A pal sent me a Bradbury story about a year ago (I returned the book it was in after I read it). Seemed to be a non-fiction piece, or a fictionalized biographical piece, about Ray encountering a fellow when he was a very young man who was gay. An intense story, I've somehow forgotten the title, and where it appeared. I'd ask my pal, but he goes into a hidey-hole for a week or two while he does his taxes.
To me, the story is indicative of Bradbury's compassion and tolerance for other people.
Might that be "Tangerine," from One More For the Road Collection (2002)?
Setting was in a restaurant and the friend had great ambitions to be an author. RB recognized it as genius and then the friend was never seen again until the chance meeting at dinner.

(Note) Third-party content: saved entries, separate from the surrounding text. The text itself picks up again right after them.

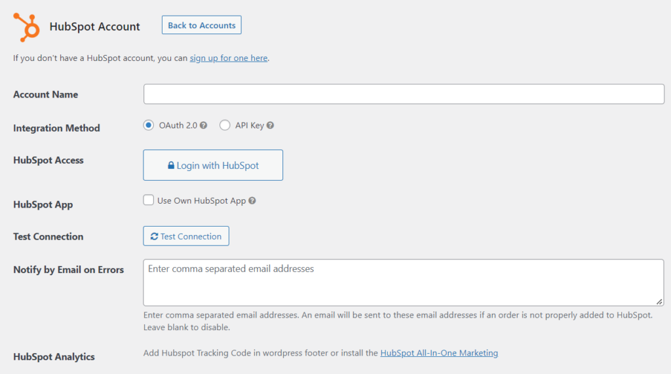
Task: Click the OAuth 2.0 label text
Action: tap(178, 125)
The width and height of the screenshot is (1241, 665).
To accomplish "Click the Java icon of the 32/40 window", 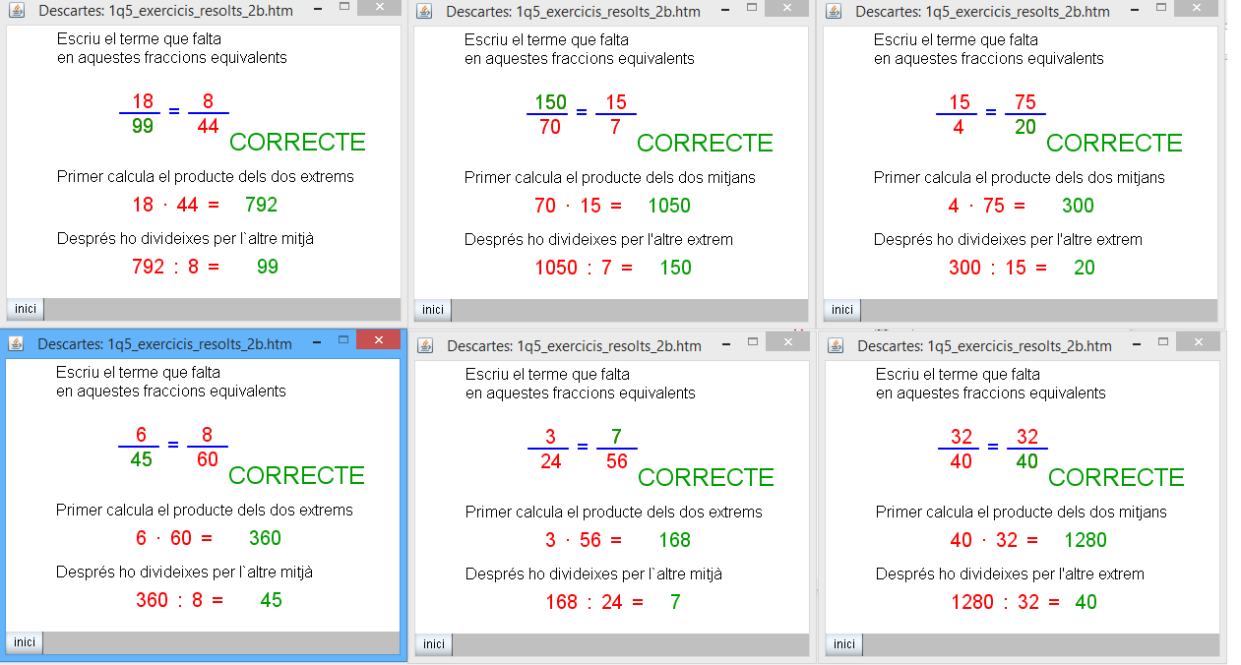I will click(x=836, y=345).
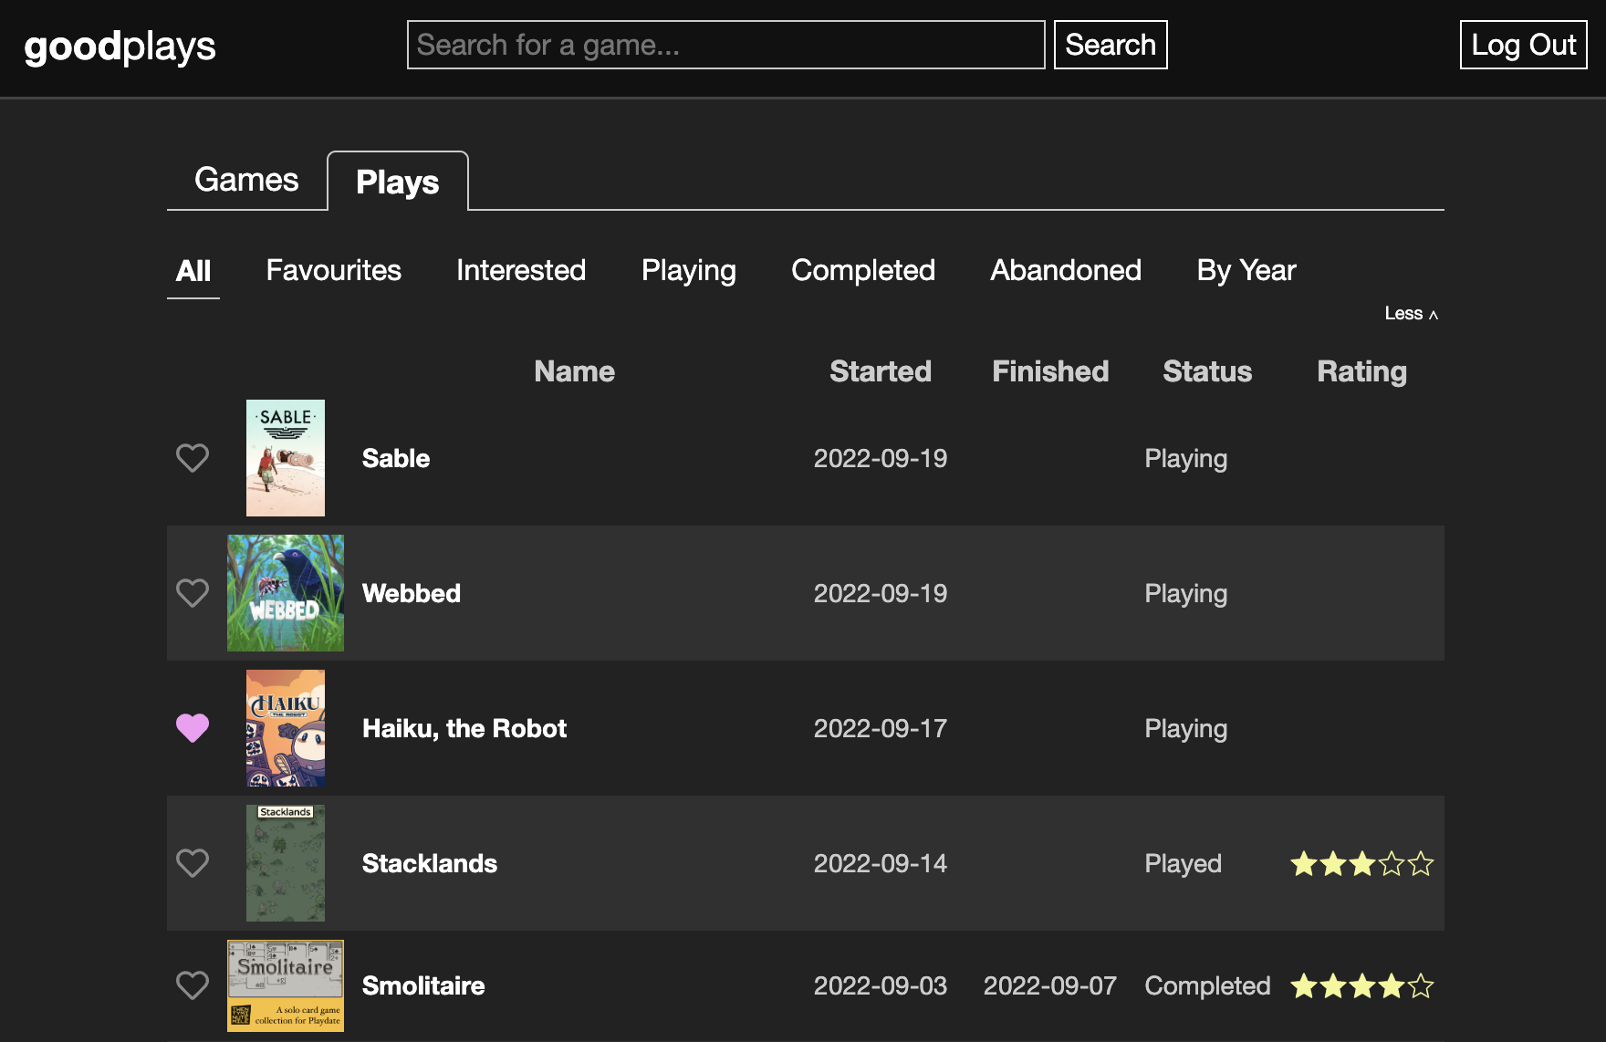Focus the Search for a game field
The width and height of the screenshot is (1606, 1042).
tap(725, 45)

One man Mr. Bradbury seemed to have had very little tolerance of was John Huston. In his biographic film Ray Bradbury: An American Icon, you can feel the anger/hurt still in his voice when he recounted the time they spent in Ireland making Moby Dick. (I believe RB was 75 when the film was made.) Of course, The Banshee is a story that was born of that experience.
I think Huston took advantage of Bradbury. It was, as I understand it, Bradbury's screenplay, but didn't Huston take credit for it? Or place his name prominently on the screenplay when he should not have done so?